At BBVA Data & Analytics we are constantly tackling business problems with applied maths, statistics or econometrics. There is no problem too big; but it turns out the solution can be sometimes too big. That premise took BBVA’s data scientist Jordi Nin and Jordi Aranda to explore a way to improve the quality of the insights offered by Commerce 360, an app offer to SME’s to analyze their business ecosystem and purchase patterns.
What Nin and Aranda were trying to work out was a system in which you can provide the most disaggregated information possible about similar and surrounding businesses without violating the privacy rules of any of the elements of the set and subset. This would have allowed businesses to compare themselves against the competition without violating the privacy that every customer at BBVA must have protected.
Nin and Aranda, that worked together with mathematician Javier Herranz of Universitat Politècnica de Catalunya on an algorithm solution to this problem in order to add more flexibility to the way data is used by small businesses, thus making it much more meaningful. “We created a beautiful and detailed mathematical formulation to this problem”, explains Nin from BBVA Data & Analytics’ sunny offices in downtown Barcelona.

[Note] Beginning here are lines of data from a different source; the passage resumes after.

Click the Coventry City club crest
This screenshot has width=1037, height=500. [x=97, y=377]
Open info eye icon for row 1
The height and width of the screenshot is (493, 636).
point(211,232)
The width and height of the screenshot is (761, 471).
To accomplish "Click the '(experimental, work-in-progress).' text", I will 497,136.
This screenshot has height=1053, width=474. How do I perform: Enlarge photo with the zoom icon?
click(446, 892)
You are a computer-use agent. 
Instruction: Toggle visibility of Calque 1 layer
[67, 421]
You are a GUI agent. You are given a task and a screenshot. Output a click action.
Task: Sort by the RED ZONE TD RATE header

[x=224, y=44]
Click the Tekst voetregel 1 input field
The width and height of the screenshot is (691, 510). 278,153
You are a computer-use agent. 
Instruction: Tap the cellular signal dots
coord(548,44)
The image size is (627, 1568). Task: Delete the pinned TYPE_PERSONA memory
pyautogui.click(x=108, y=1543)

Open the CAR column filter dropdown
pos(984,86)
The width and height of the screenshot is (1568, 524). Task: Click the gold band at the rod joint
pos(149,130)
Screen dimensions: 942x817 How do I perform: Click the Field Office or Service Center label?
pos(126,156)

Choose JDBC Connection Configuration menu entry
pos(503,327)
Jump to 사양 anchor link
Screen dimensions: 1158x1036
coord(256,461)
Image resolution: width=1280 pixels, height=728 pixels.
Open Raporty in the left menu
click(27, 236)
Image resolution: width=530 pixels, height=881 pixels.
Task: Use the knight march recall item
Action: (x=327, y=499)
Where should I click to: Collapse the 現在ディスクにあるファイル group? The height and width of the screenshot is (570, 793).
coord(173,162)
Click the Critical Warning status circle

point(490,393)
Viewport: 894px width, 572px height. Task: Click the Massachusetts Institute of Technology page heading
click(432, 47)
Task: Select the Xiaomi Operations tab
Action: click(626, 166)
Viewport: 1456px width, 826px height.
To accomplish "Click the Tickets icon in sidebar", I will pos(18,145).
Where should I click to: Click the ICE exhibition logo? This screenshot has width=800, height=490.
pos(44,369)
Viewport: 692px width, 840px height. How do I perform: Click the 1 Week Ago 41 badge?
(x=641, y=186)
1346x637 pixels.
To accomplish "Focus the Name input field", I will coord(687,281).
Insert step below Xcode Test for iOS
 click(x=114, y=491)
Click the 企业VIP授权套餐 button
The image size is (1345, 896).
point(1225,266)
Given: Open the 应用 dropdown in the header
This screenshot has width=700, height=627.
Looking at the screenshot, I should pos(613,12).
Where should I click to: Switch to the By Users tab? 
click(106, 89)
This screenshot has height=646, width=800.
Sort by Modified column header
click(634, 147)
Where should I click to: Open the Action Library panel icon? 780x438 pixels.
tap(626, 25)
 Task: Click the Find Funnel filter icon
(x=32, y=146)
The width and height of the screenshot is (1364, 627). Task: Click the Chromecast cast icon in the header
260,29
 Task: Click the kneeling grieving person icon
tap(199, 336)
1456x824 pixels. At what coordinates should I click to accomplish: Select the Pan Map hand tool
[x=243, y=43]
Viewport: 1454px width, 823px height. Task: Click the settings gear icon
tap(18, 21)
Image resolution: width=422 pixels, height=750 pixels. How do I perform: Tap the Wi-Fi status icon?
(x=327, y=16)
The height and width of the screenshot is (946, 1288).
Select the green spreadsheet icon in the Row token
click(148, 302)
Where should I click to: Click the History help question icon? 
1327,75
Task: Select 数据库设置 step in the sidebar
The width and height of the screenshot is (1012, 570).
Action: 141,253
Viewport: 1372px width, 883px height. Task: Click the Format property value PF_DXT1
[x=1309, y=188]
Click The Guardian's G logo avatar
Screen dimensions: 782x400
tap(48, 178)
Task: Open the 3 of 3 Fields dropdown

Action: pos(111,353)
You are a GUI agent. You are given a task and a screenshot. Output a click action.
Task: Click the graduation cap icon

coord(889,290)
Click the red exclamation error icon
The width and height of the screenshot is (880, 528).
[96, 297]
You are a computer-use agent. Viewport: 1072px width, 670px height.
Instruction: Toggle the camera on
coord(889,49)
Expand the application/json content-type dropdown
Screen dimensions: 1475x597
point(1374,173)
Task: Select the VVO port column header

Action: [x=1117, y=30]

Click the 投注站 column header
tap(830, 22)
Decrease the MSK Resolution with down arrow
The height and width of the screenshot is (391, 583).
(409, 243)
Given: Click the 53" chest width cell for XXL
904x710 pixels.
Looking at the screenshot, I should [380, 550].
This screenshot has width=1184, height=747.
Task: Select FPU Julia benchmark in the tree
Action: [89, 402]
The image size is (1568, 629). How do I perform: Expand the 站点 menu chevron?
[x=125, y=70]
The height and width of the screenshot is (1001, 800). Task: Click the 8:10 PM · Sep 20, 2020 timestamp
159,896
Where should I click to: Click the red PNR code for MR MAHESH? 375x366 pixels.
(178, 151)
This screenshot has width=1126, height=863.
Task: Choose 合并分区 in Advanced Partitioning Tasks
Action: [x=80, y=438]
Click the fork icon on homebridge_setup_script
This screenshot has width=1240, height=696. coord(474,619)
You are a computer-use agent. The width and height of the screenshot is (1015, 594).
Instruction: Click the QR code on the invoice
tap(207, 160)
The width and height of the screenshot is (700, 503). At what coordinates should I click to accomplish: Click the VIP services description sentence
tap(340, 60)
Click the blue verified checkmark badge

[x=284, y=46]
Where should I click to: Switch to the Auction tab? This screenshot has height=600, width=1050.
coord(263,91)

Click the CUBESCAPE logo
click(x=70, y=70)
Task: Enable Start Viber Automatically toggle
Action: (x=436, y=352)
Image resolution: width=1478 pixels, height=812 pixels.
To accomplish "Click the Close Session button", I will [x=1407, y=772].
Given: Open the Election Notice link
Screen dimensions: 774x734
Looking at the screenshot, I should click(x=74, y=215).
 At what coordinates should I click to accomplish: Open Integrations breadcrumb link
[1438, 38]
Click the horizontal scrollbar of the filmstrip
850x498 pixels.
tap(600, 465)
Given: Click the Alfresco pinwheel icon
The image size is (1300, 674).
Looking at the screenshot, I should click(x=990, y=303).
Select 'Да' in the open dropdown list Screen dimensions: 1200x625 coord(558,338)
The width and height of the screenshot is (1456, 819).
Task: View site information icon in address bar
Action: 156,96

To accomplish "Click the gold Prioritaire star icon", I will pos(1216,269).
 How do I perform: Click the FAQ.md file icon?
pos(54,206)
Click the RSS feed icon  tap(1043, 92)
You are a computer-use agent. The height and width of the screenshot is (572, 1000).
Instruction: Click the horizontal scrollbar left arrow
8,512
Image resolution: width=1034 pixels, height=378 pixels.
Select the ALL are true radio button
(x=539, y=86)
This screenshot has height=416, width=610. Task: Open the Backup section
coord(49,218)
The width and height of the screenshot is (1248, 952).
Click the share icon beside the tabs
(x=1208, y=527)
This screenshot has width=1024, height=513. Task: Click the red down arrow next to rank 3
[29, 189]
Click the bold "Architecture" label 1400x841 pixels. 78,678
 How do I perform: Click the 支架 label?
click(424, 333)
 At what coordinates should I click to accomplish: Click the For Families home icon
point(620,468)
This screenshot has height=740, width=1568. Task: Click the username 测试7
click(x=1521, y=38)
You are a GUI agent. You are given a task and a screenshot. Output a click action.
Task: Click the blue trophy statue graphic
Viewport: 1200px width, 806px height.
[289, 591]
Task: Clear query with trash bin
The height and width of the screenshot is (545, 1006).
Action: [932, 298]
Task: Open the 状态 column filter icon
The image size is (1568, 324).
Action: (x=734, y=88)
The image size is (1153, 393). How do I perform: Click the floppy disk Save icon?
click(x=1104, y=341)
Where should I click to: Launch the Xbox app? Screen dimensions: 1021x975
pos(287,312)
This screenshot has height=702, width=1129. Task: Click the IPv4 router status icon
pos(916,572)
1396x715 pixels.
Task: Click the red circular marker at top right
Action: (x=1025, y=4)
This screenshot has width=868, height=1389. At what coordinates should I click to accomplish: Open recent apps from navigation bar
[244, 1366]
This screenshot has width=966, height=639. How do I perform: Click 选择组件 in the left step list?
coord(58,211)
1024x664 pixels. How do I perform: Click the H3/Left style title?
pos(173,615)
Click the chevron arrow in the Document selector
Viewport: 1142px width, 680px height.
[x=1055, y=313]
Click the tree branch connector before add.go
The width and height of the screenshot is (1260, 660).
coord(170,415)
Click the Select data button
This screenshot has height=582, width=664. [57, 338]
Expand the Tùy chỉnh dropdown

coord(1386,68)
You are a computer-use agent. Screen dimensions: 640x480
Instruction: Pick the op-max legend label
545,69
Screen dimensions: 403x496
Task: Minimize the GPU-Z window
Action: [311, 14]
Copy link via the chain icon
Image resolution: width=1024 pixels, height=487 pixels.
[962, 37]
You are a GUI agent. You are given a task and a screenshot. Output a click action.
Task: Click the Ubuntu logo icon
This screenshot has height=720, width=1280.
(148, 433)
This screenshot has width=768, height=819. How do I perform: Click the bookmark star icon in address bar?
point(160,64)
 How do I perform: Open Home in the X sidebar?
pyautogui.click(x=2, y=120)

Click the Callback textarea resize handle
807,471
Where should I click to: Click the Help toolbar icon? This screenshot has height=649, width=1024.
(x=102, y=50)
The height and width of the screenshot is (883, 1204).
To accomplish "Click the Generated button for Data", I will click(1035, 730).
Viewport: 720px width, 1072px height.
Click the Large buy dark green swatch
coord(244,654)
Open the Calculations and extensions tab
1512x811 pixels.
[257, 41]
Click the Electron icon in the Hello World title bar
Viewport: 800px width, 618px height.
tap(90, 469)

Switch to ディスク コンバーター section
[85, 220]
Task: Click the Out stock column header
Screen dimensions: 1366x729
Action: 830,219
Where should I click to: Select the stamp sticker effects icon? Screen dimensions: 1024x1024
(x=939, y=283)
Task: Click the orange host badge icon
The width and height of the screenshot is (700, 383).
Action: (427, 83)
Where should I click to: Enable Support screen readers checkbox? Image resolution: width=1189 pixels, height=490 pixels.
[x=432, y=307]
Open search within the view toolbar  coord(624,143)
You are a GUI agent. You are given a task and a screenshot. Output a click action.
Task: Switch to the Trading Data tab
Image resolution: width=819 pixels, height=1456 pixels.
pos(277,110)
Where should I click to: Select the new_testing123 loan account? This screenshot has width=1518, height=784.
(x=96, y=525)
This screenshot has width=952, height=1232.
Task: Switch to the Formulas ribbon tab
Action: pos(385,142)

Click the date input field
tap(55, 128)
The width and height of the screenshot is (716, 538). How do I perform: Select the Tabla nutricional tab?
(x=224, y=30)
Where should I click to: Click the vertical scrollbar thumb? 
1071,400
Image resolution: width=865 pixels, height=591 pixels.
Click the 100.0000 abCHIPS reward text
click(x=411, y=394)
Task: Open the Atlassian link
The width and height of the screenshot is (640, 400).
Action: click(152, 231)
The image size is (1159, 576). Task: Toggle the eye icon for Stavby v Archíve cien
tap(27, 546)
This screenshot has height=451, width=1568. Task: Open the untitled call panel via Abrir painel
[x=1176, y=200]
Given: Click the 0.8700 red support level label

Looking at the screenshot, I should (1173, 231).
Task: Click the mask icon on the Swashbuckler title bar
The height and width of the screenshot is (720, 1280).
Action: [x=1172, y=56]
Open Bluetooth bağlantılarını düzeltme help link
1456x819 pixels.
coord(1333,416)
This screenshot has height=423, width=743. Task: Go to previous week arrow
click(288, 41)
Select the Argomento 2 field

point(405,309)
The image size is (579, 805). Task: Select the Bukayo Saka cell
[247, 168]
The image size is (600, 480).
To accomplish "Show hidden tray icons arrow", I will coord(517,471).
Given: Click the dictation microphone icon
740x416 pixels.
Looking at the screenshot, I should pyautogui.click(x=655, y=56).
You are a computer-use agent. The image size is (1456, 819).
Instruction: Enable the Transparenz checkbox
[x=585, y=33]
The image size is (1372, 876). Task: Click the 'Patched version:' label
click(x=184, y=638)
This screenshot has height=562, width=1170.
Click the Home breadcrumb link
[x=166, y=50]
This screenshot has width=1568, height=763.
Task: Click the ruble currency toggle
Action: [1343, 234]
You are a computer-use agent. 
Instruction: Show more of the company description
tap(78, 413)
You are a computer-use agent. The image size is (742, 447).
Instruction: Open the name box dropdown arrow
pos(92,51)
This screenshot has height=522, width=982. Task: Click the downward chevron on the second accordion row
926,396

The approach consisted in two phases: one that creates all the forbidden subsets of businesses, because they don’t, individually, satisfy a specific privacy condition. Later on, an online phase, which is run for each new query, validates if the requested aggregate information can be safely released, taking into account all the previous accepted queries.
The problem is that with such a vast universe of business data and a formulation with exponential running time, checking individually for privacy conditions of each element of a set to create a subset of valid queries has a running time of O (2n). So the size of subset that defines the privacy conditions will make processing times almost impossible to handle unless quantum computing becomes a reality.
What scientist found is that in order to prevent non-aggregate companies information as required by privacy laws and at the same time allow fine search on the competition is almost an NP problem for the universe of data we are using, therefore needing such a humongous computational processing time that is not feasible nowadays.
“Sharing aggregated information in a private manner is a significant and challenging problem in data-based products and applications. Although it is possible to increase the performance of the proposed algorithms, in the near future we would like to study alternative ways to reduce the cost of computing the list of forbidden subsets”, says Nin.
The conclusion of this experimental work on how to tackle extremely challenging computational problems is being published after the peer-reviewed process in Proceedings of COMPSAC 2018 and will be presented this July in Tokyo (Japan) during the 42nd IEEE conference on Computer, Software and Applications.